La voix n'est pas l'image d'un état intérieur, elle en est la manifestation directe dans l'espace sensible. La voix est le meilleur indicateur de l'état intérieur de l'acteur. La voix est la matière qui permet la justesse empathique. Elle indique à l'acteur lui-même son état précis, et elle le raccorde directement dans le corps diapason de son public.
L'usage de la voix, dans la longue appréciation de son timbre et de ses variations, est le canal le plus efficace pour entamer une séquence théâtrale. Il serait dommage de ne pas abuser de ce canal.

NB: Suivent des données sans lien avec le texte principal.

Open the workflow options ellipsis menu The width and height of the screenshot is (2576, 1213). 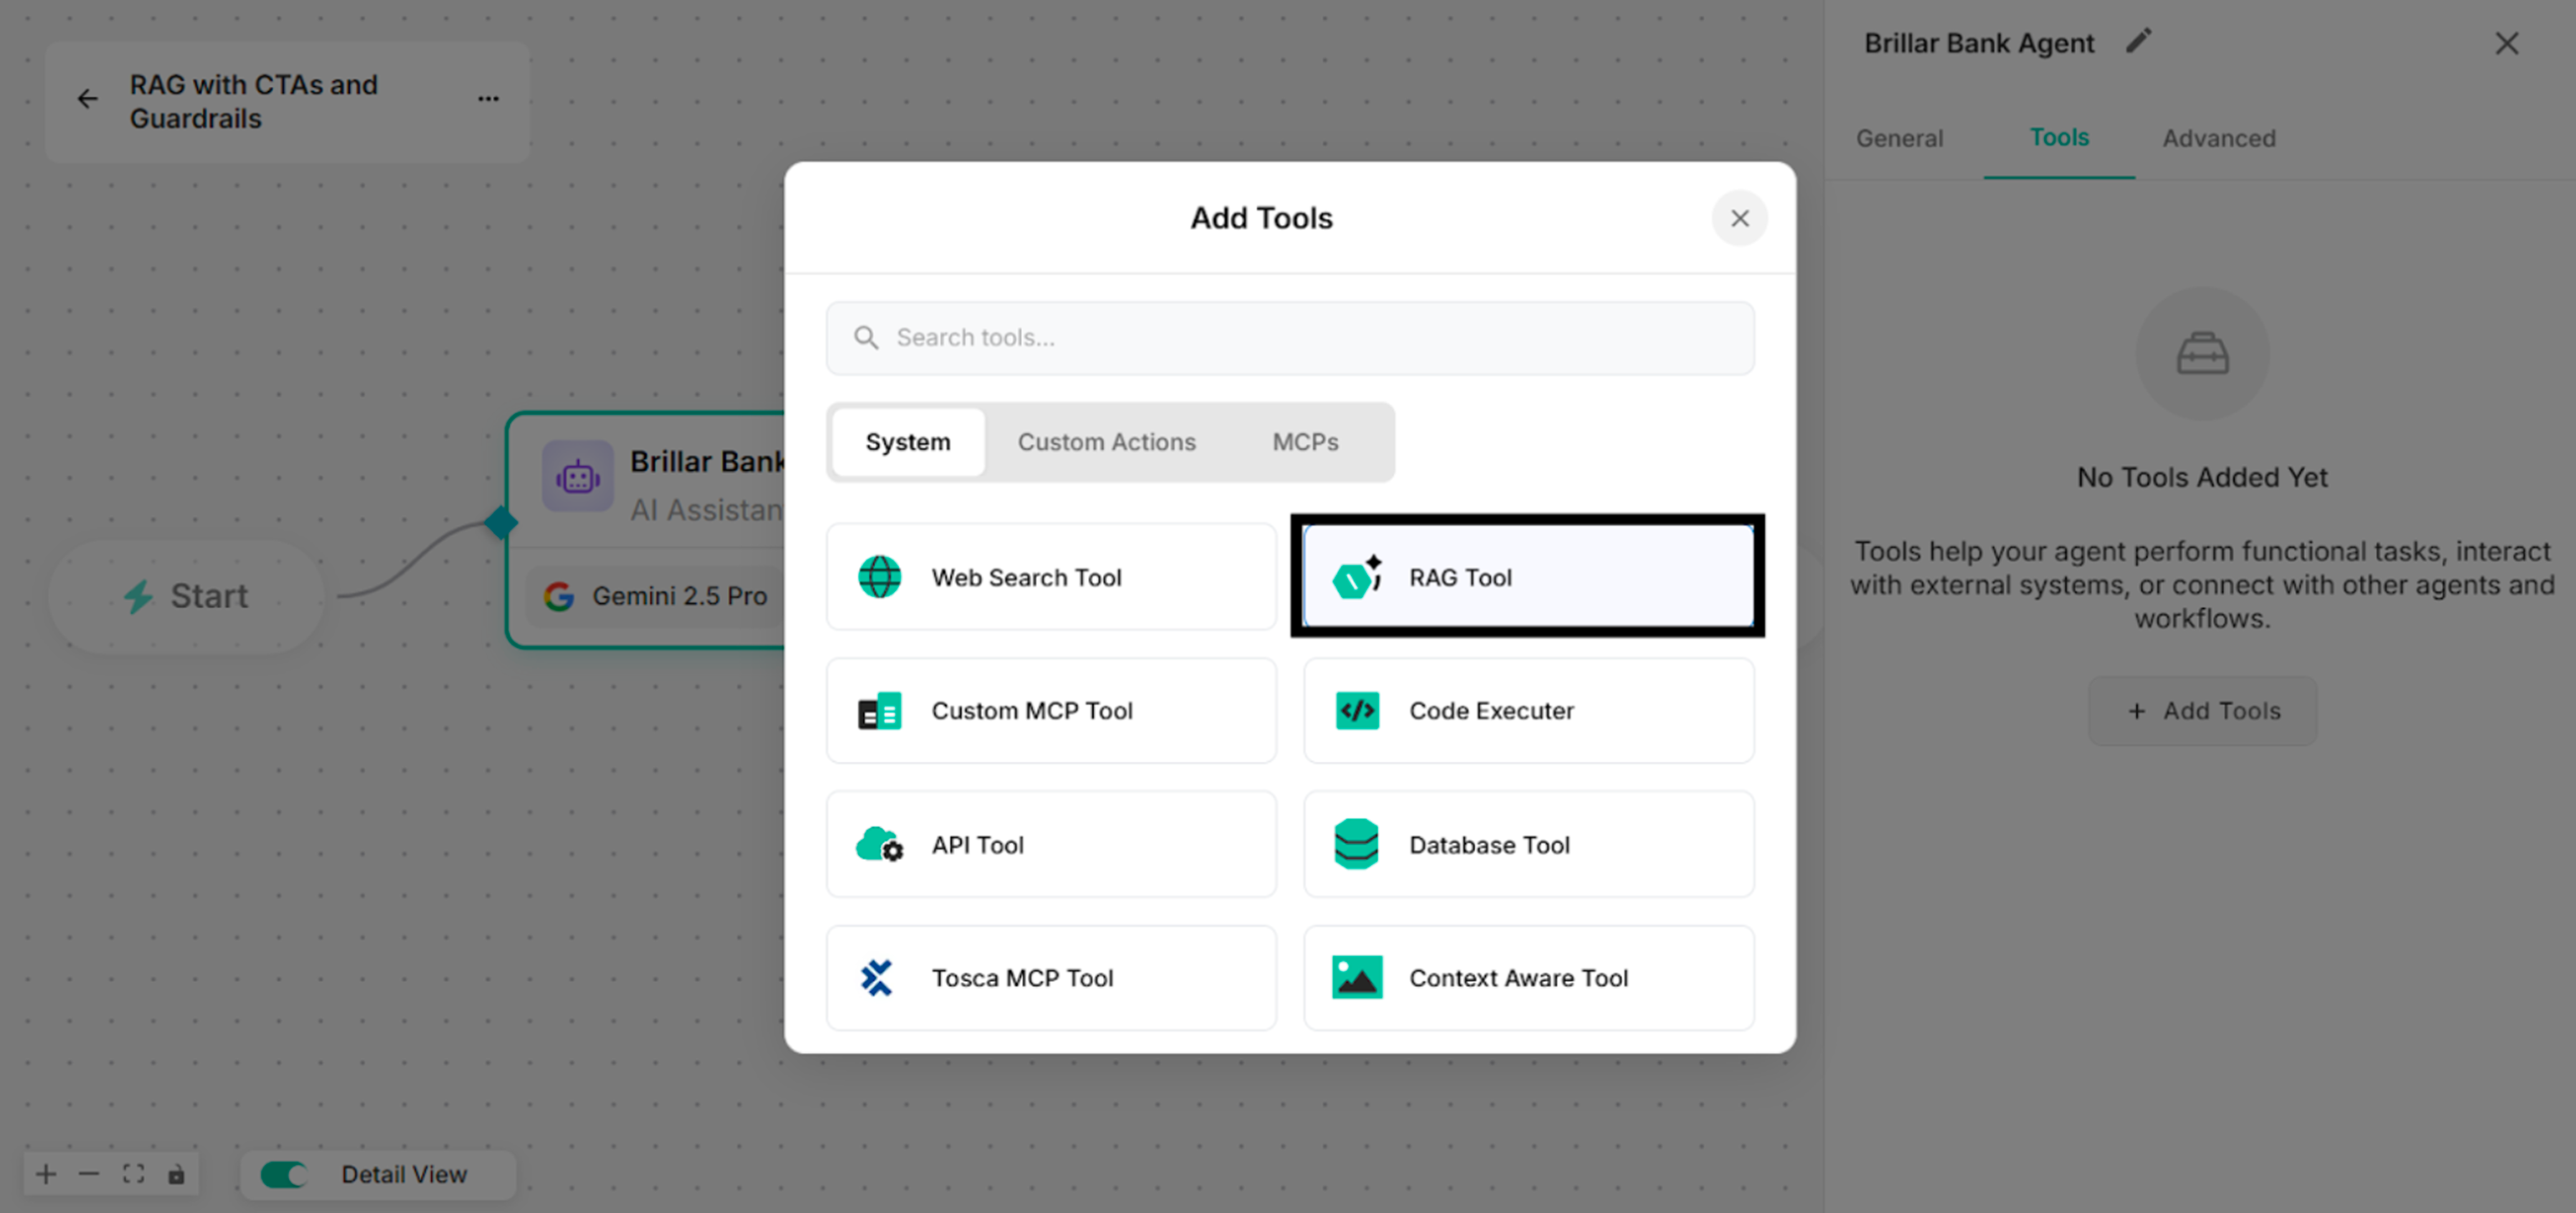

Le masque du personnage est introduit. La répétition d'un geste, d'une idée, d'un son, d'une onomatopée, d'une émotion ou n'importe quelle particularité du personnage créera un rythme suffisant pour caractériser un masque, et dans le regard du public, et dans la musicalité du jeu de l'acteur.

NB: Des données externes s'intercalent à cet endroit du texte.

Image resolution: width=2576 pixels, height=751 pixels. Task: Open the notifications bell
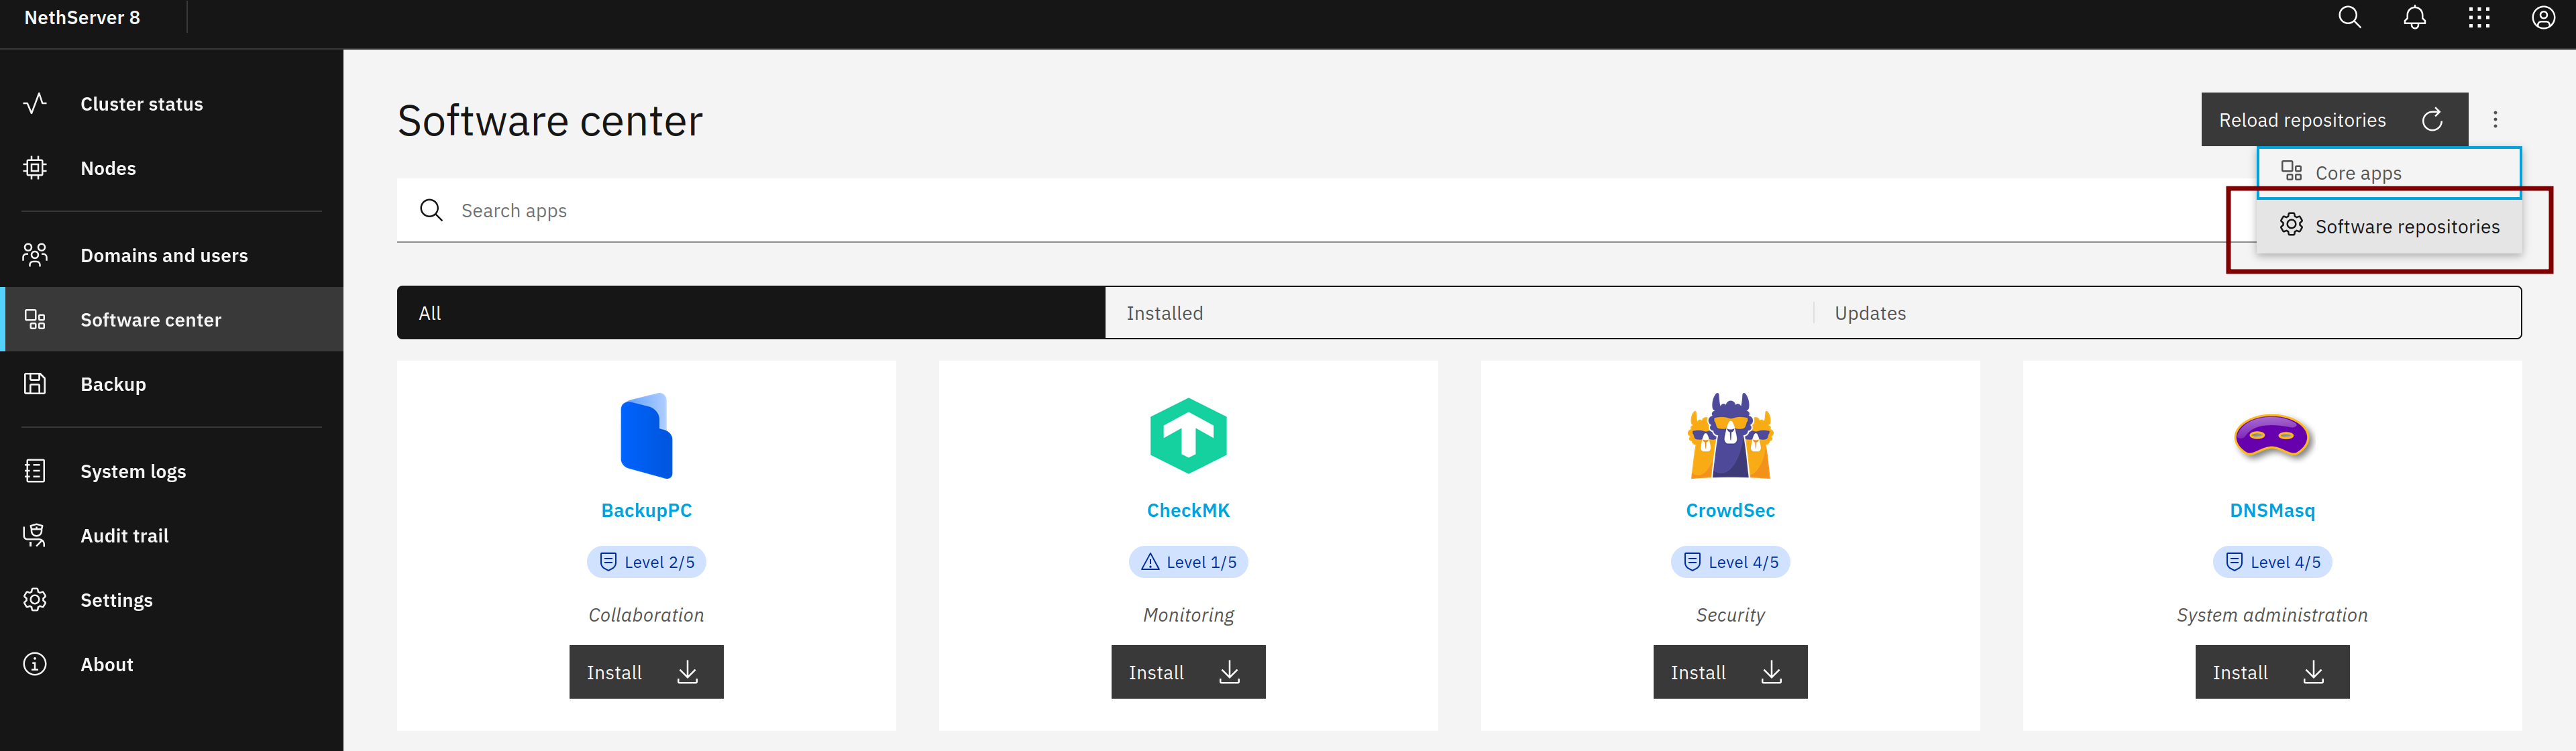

Le rythme créé, plus ou moins simple, constituera une base qui deviendra une identité fiable dans le regard du public. Cette base doit être mémorisée, afin d'y revenir, pour ne pas perdre l'identité de son personnage. Cette base est un mouvement qui est en mesure de s'exprimer autant dans l'attitude que dans la démarche, et jusque dans la phantasia qui offrira des champs lexicaux adaptés.
Tout écart à cette base sera l'initiation d'un lazzi.

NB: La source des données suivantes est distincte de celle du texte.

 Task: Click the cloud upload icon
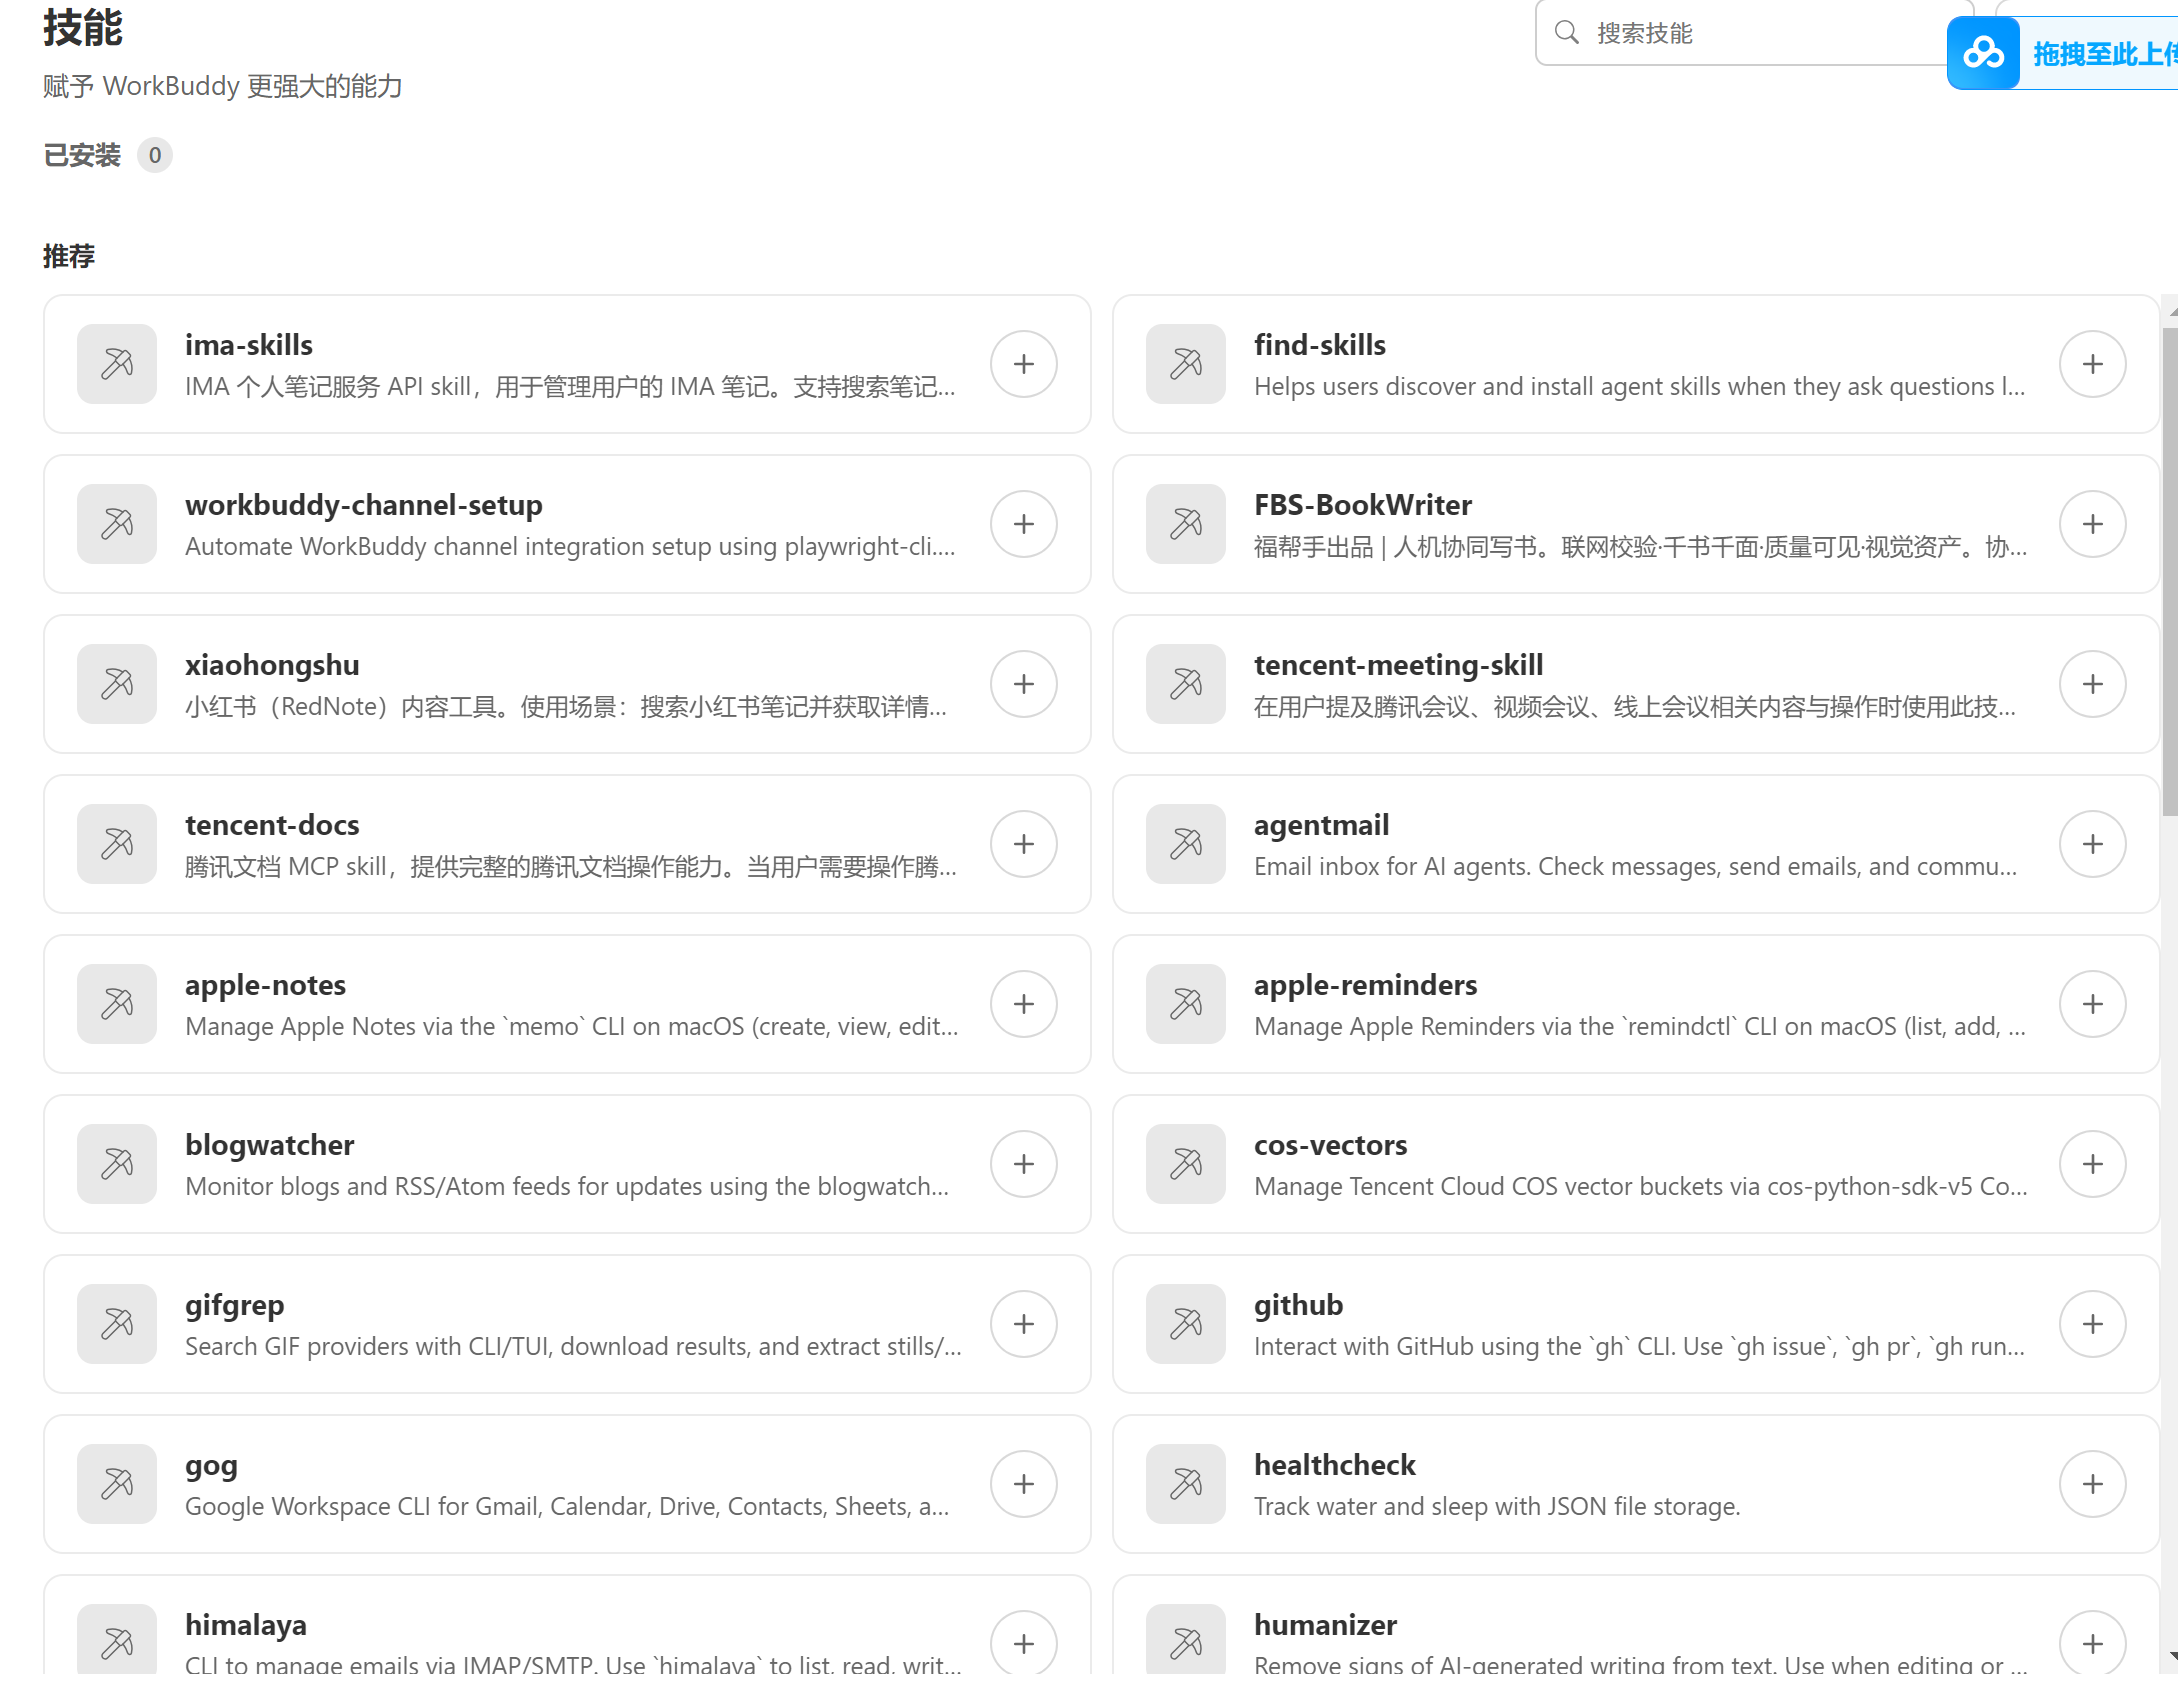coord(1983,54)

Dans un théâtre plus dramatique et littéraire, cette base est plus portée sur la sentimentalité. L'enjeu, la volonté et la fatalité font office de base rythmique plus abstraite. Mais la mécanique reste la même.
Tant qu'il y a de la justesse dans la sincérité, tant que le geste n'est pas une volonté, il n'y aura pas de surjeu. Exprimer fortement ce qui est juste, ce n'est pas comme donner grossièrement une forme à une idée inappropriée.
L'acteur doit porter l'expression du corps, par le geste et la voix, dans une énergie relative à la taille architecturale du théâtre. Il doit acter immédiatement les émotions pour les confronter à la situation sans équivoque. La force du jeu doit être un effort physique. C'est de l'expressivité théâtrale. C'est l'attitude qui est à l'origine même du concept d'acteur, qui acte sa présence.
Le surjeu est ailleurs, il est dans la désincarnation, dans l'agitation et dans l'incapacité à être porté par autre chose que sa seule volonté.
Une fois le masque installé, dans ses formes convexes et concaves, dans le corps de l'acteur et dans l'empathie du public,
L'évènement peut entrer comme un mouvement initial.
L'enjeu, l'en-jeu, l'en-je
Est le mouvement originel sans lequel rien ne sera traversé.
"Je" doit être porté par une utopie subjective.
Cet enjeu est évènementiel, émotionnel, onirique, peu importe, tant qu'il affecte directement le besoin de l'acteur et de son personnage à traverser l'avenir avec jòi.
C'est l'enjeu qui écrira l'histoire dans la couleur des émotions qu'il produit, dans la nature des interactions qu'il cherche et fuit, dans les conflits intérieurs et extérieurs auquels le corps sera confronté.
Si l'enjeu n'est pas installé, le jeu ne peut pas suivre.
C'est lorsque tout cela sera rendu dans le mouvement musicalemusical du corps, qu'il aura été changé en une transe qui décharge l'acteur de sa volonté,
Que le personnage vit,
Et que la scène est prête à être traversée.